Open tao-stones opened 3 weeks ago
Looking for most efficient and reliable way, of gathering builtin instructions CU / Performance data, I'm aware of few options:
I'll start with bench first. I tried first to construct simple transaction that only contains necessary data for targeting instruction, for example StakeInstruction::Initialize
, then push the transaction through a bank for full scale load_execute_and_commit. This could work, but have too much overhead in bench result. I have since settled down by using invoke_context::mock_process_instruction()
in bencher.
@tao-stones could we write benches for each instruction, on some typical x86 machines, and count instructions via something like criterion-perf-events?
Then just use that number as approximate CUs? That seems like a very consistent way to do it instead of benchmarking time -> convert to CU via some previous constant of cu/us.
wdyt?
Benching is the way to go, already trying out on Stake
. Counting number of instructions is great way to have a consistent measurements (assume an execution path is chosen), @ksolana brought up similar ideas as well. Think worth trying. Also TIL criterion-perf-events
However, doing so will put builtins costs in different realm as the rest still in us/CU conversion land. So instead of builtins costs are inaccurate but stable relative to other instructions, they will be more accurate but not in same scale as the rest. Would that cause concern? (I need to think about it)
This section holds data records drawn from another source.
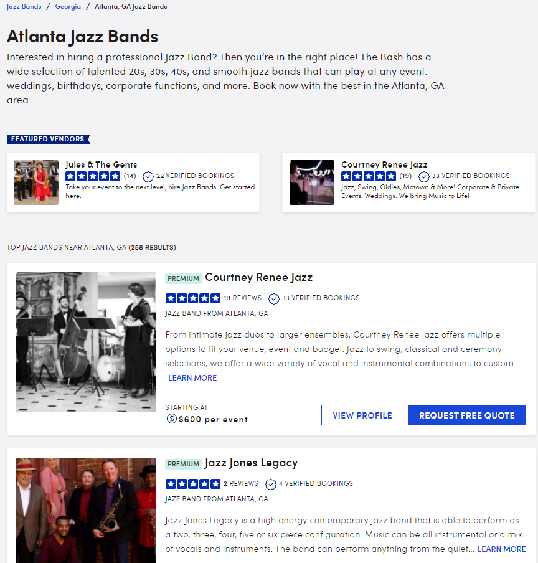
Task: Open the Jazz Jones Legacy band photo
Action: (86, 510)
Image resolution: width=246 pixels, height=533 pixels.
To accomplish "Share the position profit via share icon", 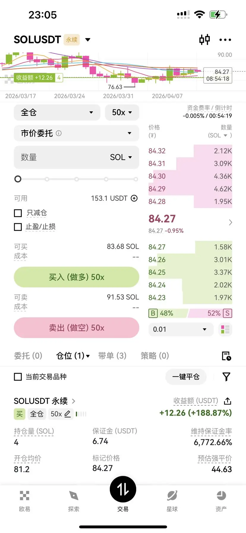I will 228,401.
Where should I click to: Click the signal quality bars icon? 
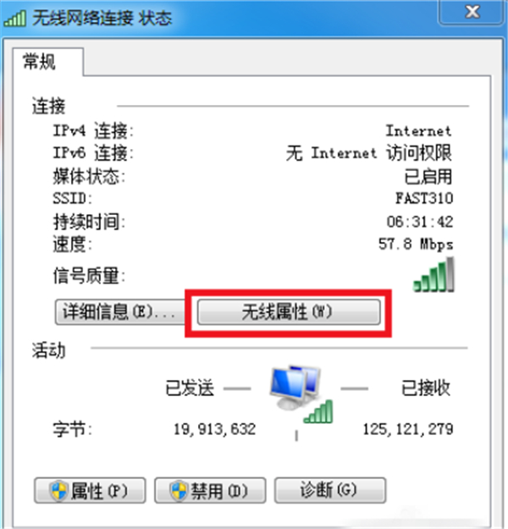(x=433, y=274)
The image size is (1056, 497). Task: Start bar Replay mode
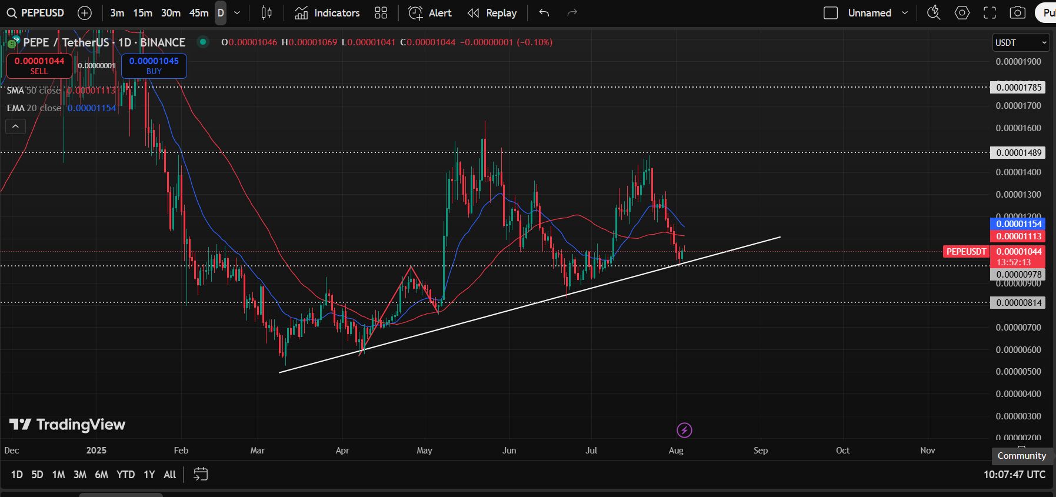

However, doing so will put builtins costs in different realm as the rest still in us/CU conversion land.
CUs used to just be bpf instructions. I think it's somewhat reasonable to translate from "typicaly x86 instruction" to 1 CU. It's an overestimate since obviously native vs emulated perf implications.
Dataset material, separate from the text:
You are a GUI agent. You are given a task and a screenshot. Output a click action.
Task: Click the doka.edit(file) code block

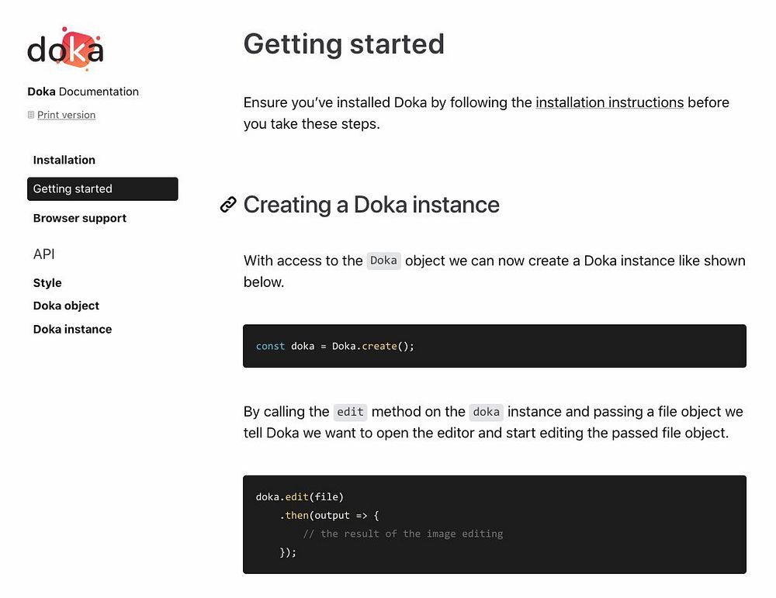tap(494, 524)
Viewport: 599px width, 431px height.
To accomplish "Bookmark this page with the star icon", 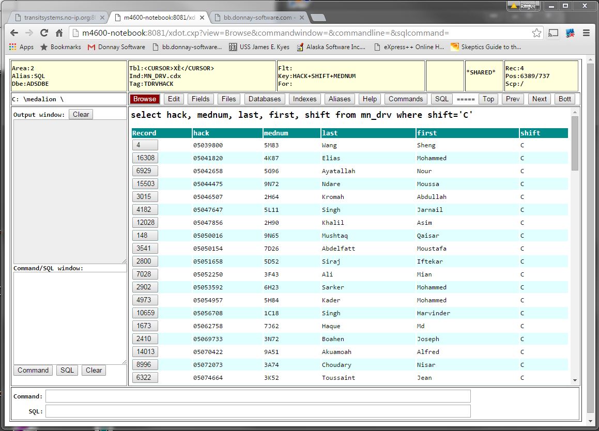I will click(x=536, y=33).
@tao-stones could we write benches for each instruction, on some typical x86 machines, and count instructions via something like criterion-perf-events?
Then just use that number as approximate CUs? That seems like a very consistent way to do it instead of benchmarking time -> convert to CU via some previous constant of cu/us.
wdyt?
Yeah, this is exactly what i was referring to during yesterday's conversation. We can hook up valgrind to get a 'trace' of instruction counts. There might be other ways to get it, but since this is a one off thing, using valgrind isn't a bad idea IMO. A bit tricky but once implemented it is scalable to all the instructions.
tried criterion-perf-events
on StakeInstruction::Initialize
, setting measure as Instructions
, it prints:
Gnuplot not found, using plotters backend
stakes/initialize time: [125501.2873 cycles 125501.9226 cycles 125502.5530 cycles]
change: [-0.0002% +0.0011% +0.0024%] (p = 0.12 > 0.05)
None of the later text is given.